As I relived Humbert’s most dangerous and prohibited moments, I found myself gripped with a disgusted intrigue, which produced a feeling of tension similar to Humbert’s own. As a tormented sociopath, Humbert is a thrilling character to follow, despite the gruesome nature of his actions. I couldn’t wait to find out how the grotesque corruption unfolded, while also feeling a little ashamed about it, which is testament to Nabokov’s skill as a storyteller. He’s taken one of humanity’s most abhorrent crimes and turned it into a tragic love story, written with an expertise that at times, felt enslaving.
Make no mistake, Humbert loves his lolita to the point of obsession, using every available trick to hunt and possess her—violence, manipulation, blackmail, fear, gaslighting, and everything inbetween. He’s bedeviled by the spirit of Dyonisus, living in a frenzy of impulsive hedonism, disregarding all laws of humanity to occupy his pubescent obsession. But the stark reality remains—Dolores is a 12-year old girl whose initial sexual interest in Humbert dissipates after they first have sex, leaving her disinterested in a relationship with a 30-something male, no matter how suave and handsome. She wants “hamburgers, not humbergers,” but Humbert is a man void of principle, and like the “pale spider” that sits in the middle of its “luminous web,” waiting to trap its victim, he ensnares and dominates her.

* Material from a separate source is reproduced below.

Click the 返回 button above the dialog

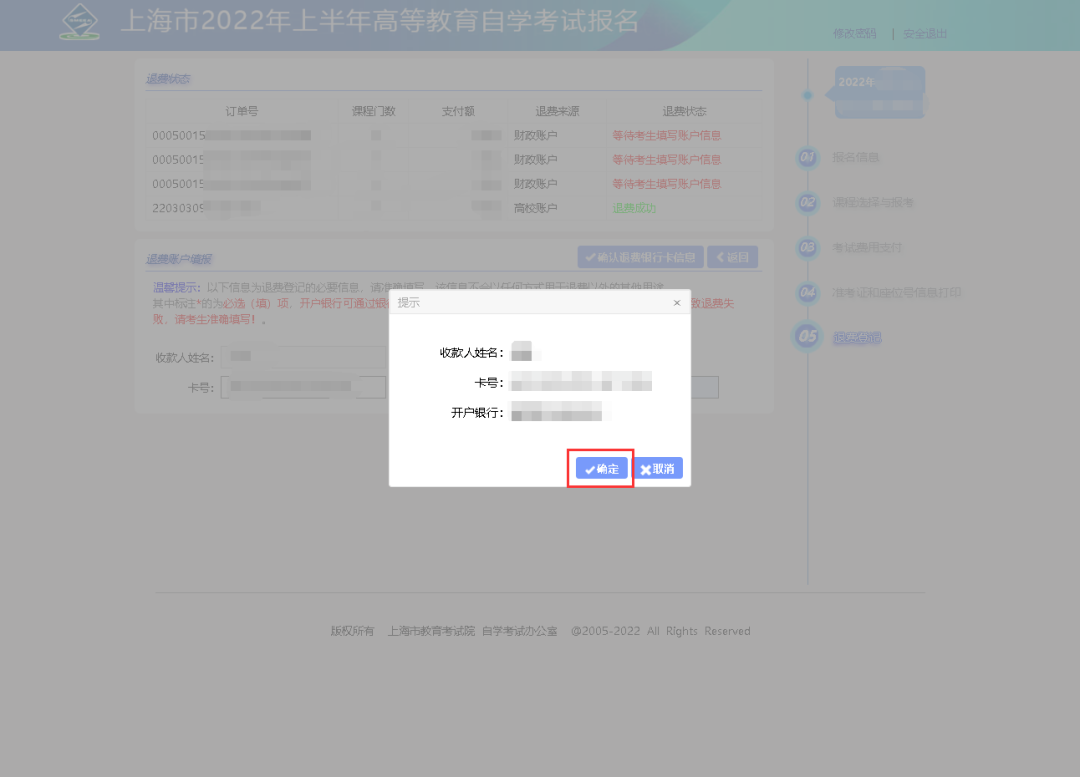(732, 257)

Despite Humbert’s evil, the fallout from the relationship is heartbreaking. Our empathy for the odious rogue is Nabokov’s greatest achievement in the novel. We both detest and symphathise with him, leaving us feeling confused and perhaps a little guilty—how can we feel pity for someone who rapes a 12-year old? What does that say about me? Humbert’s vile actions and fantasies, in which dreams of painting a mural of “a ripple-ringed pool, a last throb, a last dab of color, stinging red, smarting pink, a sign, a wincing child,” is offset by the regret of his “foul lust,” of memories that snarl at him as “limbless monsters of pain,” and the hopelessness of falling in love with a girl who could never love him back. In Humbert, Nabokov illustrates the complexity of humanity—the motley facets in all of us, even those who have sex with children. Like Humbert’s love for Dolores, Lolita felt like a forbidden fruit, breaking the sturdiest of taboos to illuminate the mind of an infatuated, sociopathic peadophile, which is a mind we rarely get to see.
The writing is gorgeous, the subject hideous, and by the time I closed the book, I knew I’d just finished one of the greatest tragedies ever written.

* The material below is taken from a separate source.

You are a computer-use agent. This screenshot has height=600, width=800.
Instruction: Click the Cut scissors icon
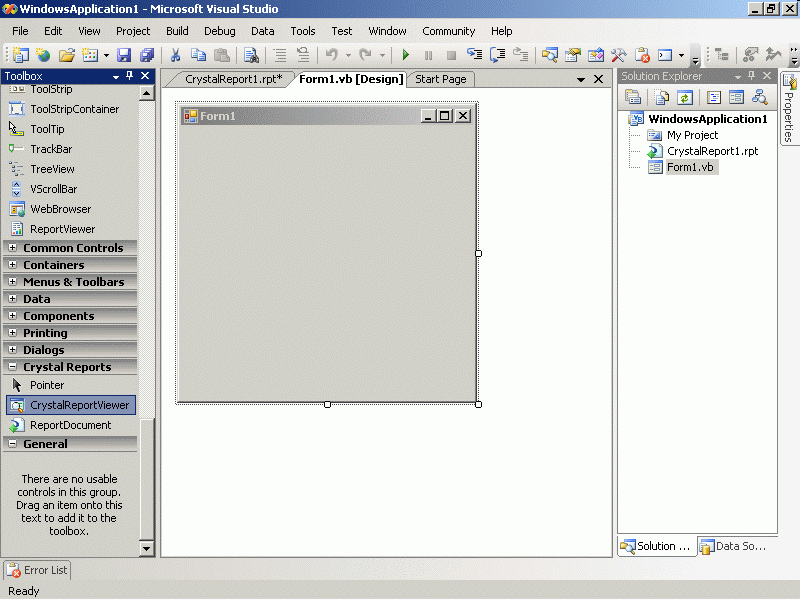(175, 55)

Great shock value, what an article. Validating and romanticising the grooming, kidnapping and rape of a child is part of rape culture, victim blaming and self-blame for victims. Lolita is a perfect example of the power of words rather than the illumination of a mind. It says that we are all victim to manipulation; the author has manipulated many readers into the belief that Lolita is anything other than the rationalisation of child abuse. This literally happens every day, if we aren’t able to critically analyse and realise this we are all lost. How many times do we hear the voices of our perpetrators over victims and survivors? There are many well written books and films and music about inhumane and damaging subjects that have had the same affect over the years as Lolita but are not in our landscape anymore. Anyone seen Birth of a Nation?!? I do not agree with banning books but let’s be realistic, most of our history is bias and is it any surprise that something once revered can also be a pile of shit? Just because it’s well written doesn’t make it right, we have to be better than this.
The article wasn’t written for shock value. I thought the book was fantastic and I wanted to write a review for it.
Nothing about the book validates Humbert’s actions. He’s portrayed as a predatory monster, and it doesn’t celebrate or validate rape in any way. At no point are you ever being cleverly convinced that having sex with a 12-year old girl is the right thing to do.
Have you read the book?
The sympathy isn’t for his peadophilia, but for falling in love with an underage girl who could never love him back.